● SET PROBLEM: Transcribe the data word for word, starting at the line that contains "Task: Cancel the New Project dialog" and continuing through the end of the data, both ends included. Leave the pictures out of your answer.

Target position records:
** START **
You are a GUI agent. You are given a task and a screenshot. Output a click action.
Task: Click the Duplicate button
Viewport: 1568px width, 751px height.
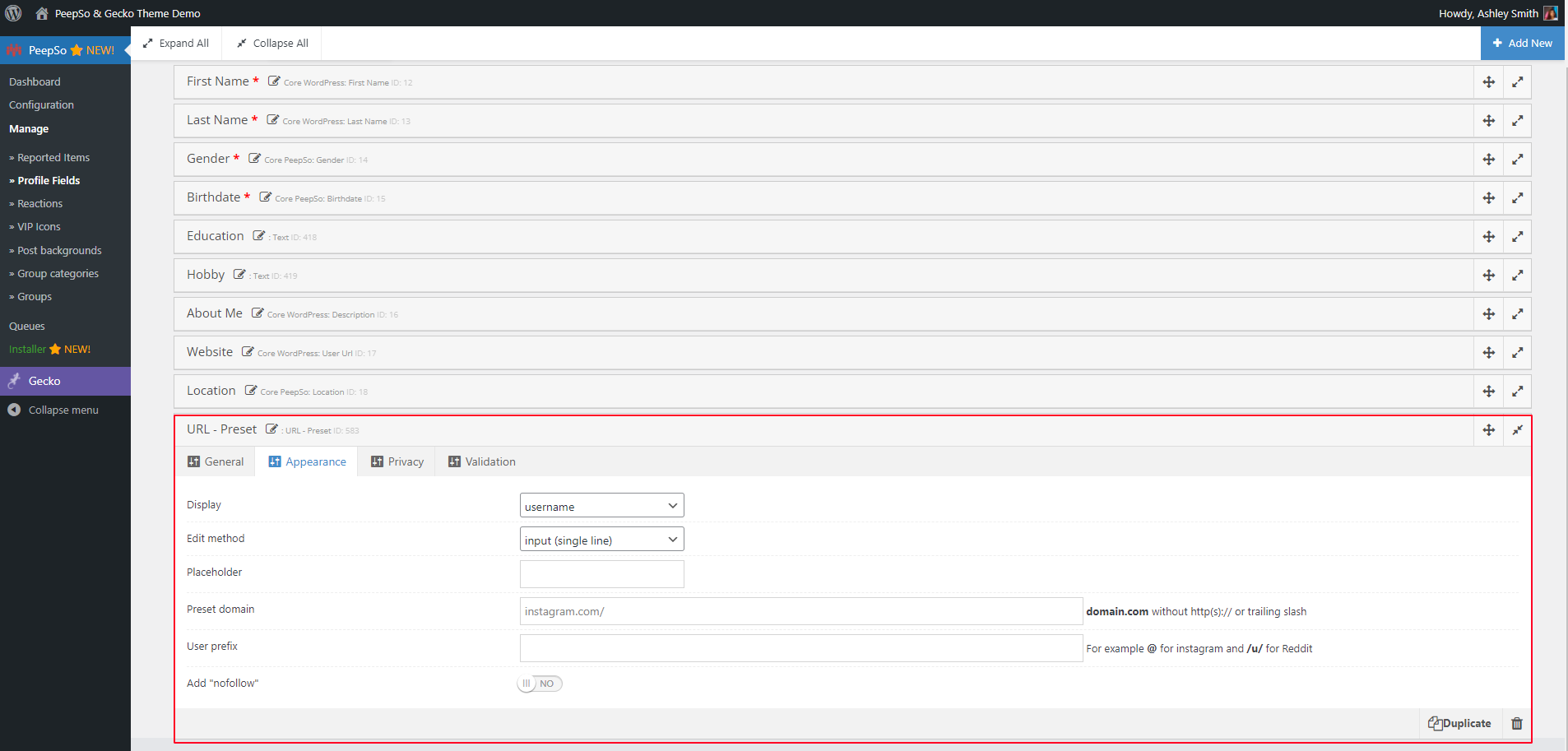1459,724
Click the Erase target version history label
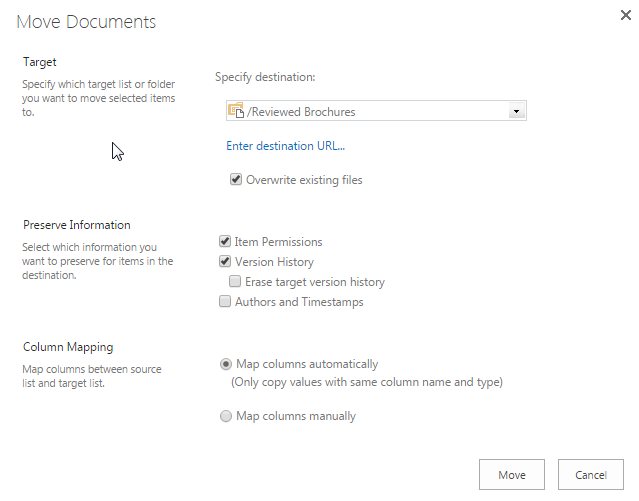This screenshot has height=501, width=639. pyautogui.click(x=315, y=282)
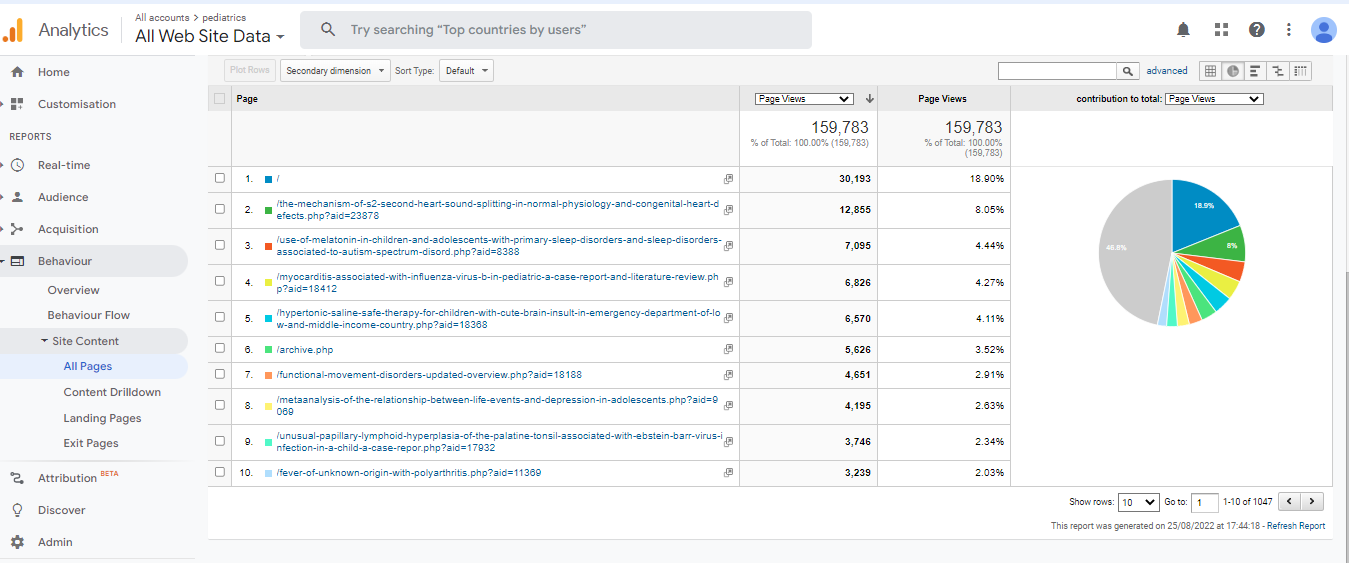Open the Google apps grid

(1221, 30)
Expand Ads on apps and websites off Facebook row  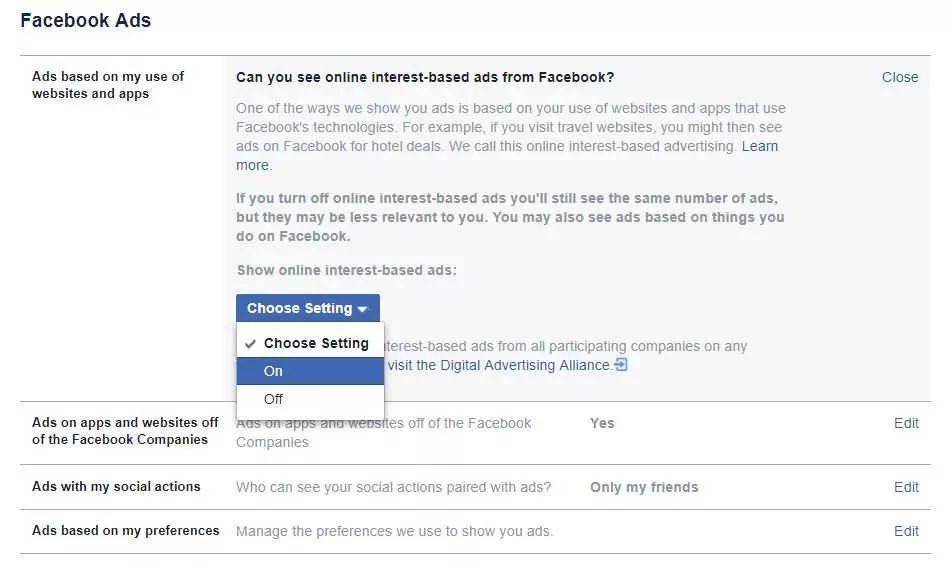[475, 433]
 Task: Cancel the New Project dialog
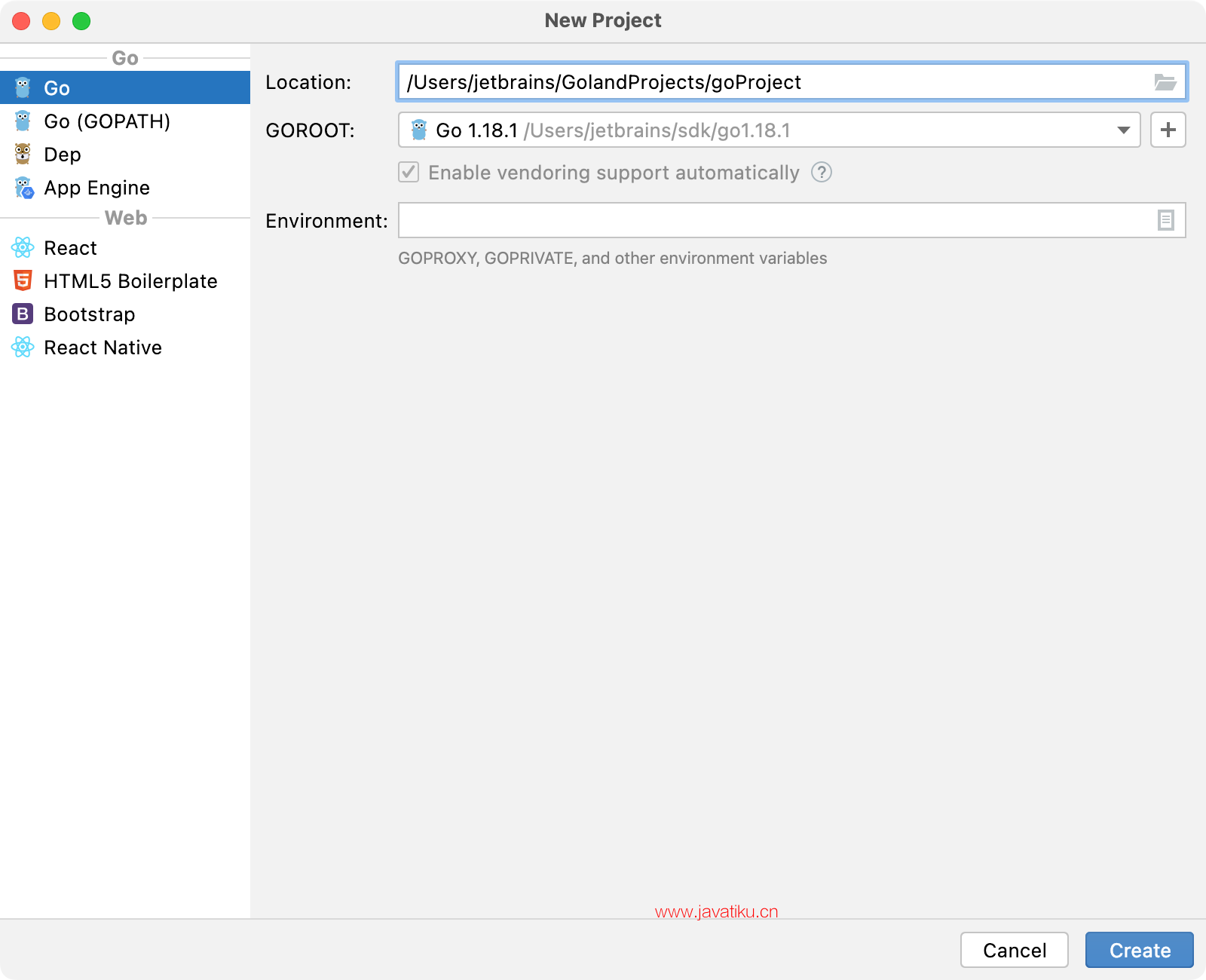pos(1014,950)
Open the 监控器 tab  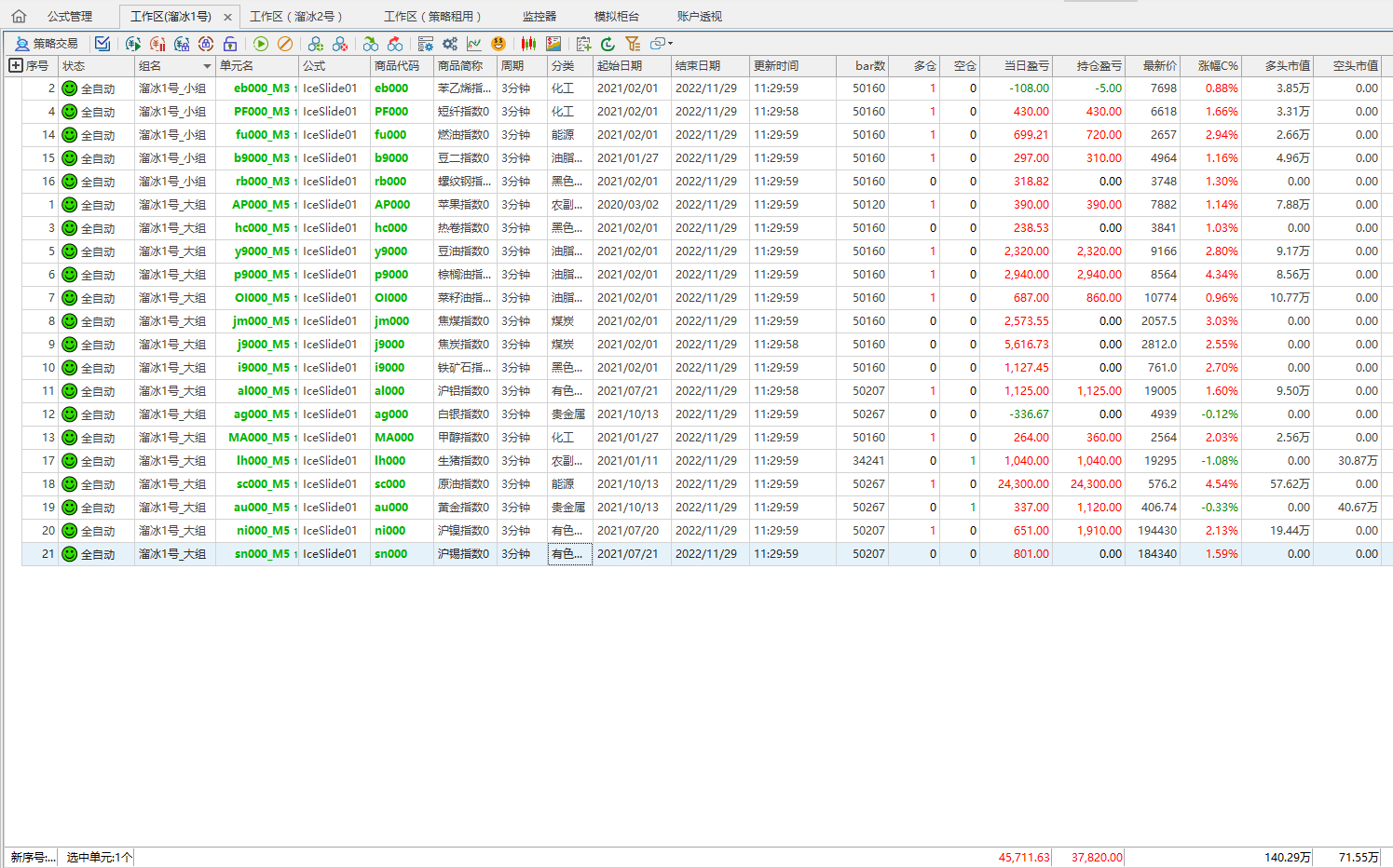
** END **
● RESULT FOR THIS EXERCISE:
 Task: Cancel the New Project dialog
pos(1014,950)
Open the 监控器 tab  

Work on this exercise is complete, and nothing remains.